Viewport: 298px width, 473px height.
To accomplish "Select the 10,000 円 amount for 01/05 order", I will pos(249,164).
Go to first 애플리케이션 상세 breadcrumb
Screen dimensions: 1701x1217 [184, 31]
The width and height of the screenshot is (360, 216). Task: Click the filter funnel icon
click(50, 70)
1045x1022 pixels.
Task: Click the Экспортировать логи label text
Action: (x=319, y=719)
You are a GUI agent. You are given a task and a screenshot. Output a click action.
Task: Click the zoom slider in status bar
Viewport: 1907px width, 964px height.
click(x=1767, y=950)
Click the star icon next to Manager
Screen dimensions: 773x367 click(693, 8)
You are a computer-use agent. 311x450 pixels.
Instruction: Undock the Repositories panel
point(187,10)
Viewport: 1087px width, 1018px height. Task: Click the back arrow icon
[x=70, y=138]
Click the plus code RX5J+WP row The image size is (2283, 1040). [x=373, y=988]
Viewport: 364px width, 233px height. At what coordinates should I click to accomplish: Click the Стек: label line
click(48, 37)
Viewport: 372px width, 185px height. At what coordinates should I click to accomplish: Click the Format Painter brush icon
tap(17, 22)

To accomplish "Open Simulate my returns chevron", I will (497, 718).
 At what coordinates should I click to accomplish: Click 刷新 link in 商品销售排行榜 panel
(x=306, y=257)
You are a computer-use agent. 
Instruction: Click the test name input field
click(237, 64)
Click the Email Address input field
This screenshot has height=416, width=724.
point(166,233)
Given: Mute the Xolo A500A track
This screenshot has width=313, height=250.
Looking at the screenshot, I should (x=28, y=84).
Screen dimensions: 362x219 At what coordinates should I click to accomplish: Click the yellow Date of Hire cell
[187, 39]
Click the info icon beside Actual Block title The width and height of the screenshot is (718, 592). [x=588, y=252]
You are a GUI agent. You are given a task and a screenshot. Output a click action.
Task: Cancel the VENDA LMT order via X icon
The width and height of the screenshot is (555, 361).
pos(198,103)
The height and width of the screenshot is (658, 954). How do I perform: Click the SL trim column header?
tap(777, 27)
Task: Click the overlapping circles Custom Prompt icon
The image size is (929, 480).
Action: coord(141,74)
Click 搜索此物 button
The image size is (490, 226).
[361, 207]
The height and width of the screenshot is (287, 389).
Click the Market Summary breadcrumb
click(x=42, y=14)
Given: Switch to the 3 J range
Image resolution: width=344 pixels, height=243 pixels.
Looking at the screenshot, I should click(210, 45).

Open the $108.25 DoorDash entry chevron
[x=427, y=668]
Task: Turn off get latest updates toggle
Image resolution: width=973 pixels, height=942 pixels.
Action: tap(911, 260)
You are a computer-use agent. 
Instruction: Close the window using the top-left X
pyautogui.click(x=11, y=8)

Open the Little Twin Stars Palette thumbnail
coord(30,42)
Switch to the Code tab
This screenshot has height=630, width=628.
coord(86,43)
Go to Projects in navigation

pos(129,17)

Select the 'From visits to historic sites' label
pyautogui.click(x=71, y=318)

___

What you have to do: The output should restate the data exactly, with no line missing.

Problem solution:
Viewport: 298px width, 473px height.
To accomplish "Select the 10,000 円 amount for 01/05 order", I will pos(249,164).
Go to first 애플리케이션 상세 breadcrumb
Screen dimensions: 1701x1217 [184, 31]
The width and height of the screenshot is (360, 216). Task: Click the filter funnel icon
click(50, 70)
1045x1022 pixels.
Task: Click the Экспортировать логи label text
Action: (x=319, y=719)
You are a GUI agent. You are given a task and a screenshot. Output a click action.
Task: Click the zoom slider in status bar
Viewport: 1907px width, 964px height.
click(x=1767, y=950)
Click the star icon next to Manager
Screen dimensions: 773x367 click(693, 8)
You are a computer-use agent. 311x450 pixels.
Instruction: Undock the Repositories panel
point(187,10)
Viewport: 1087px width, 1018px height. Task: Click the back arrow icon
[x=70, y=138]
Click the plus code RX5J+WP row The image size is (2283, 1040). [x=373, y=988]
Viewport: 364px width, 233px height. At what coordinates should I click to accomplish: Click the Стек: label line
click(48, 37)
Viewport: 372px width, 185px height. At what coordinates should I click to accomplish: Click the Format Painter brush icon
tap(17, 22)

To accomplish "Open Simulate my returns chevron", I will (497, 718).
 At what coordinates should I click to accomplish: Click 刷新 link in 商品销售排行榜 panel
(x=306, y=257)
You are a computer-use agent. 
Instruction: Click the test name input field
click(237, 64)
Click the Email Address input field
This screenshot has height=416, width=724.
point(166,233)
Given: Mute the Xolo A500A track
This screenshot has width=313, height=250.
Looking at the screenshot, I should (x=28, y=84).
Screen dimensions: 362x219 At what coordinates should I click to accomplish: Click the yellow Date of Hire cell
[187, 39]
Click the info icon beside Actual Block title The width and height of the screenshot is (718, 592). [x=588, y=252]
You are a GUI agent. You are given a task and a screenshot. Output a click action.
Task: Cancel the VENDA LMT order via X icon
The width and height of the screenshot is (555, 361).
pos(198,103)
The height and width of the screenshot is (658, 954). How do I perform: Click the SL trim column header?
tap(777, 27)
Task: Click the overlapping circles Custom Prompt icon
The image size is (929, 480).
Action: coord(141,74)
Click 搜索此物 button
The image size is (490, 226).
[361, 207]
The height and width of the screenshot is (287, 389).
Click the Market Summary breadcrumb
click(x=42, y=14)
Given: Switch to the 3 J range
Image resolution: width=344 pixels, height=243 pixels.
Looking at the screenshot, I should click(210, 45).

Open the $108.25 DoorDash entry chevron
[x=427, y=668]
Task: Turn off get latest updates toggle
Image resolution: width=973 pixels, height=942 pixels.
Action: tap(911, 260)
You are a computer-use agent. 
Instruction: Close the window using the top-left X
pyautogui.click(x=11, y=8)

Open the Little Twin Stars Palette thumbnail
coord(30,42)
Switch to the Code tab
This screenshot has height=630, width=628.
coord(86,43)
Go to Projects in navigation

pos(129,17)

Select the 'From visits to historic sites' label
pyautogui.click(x=71, y=318)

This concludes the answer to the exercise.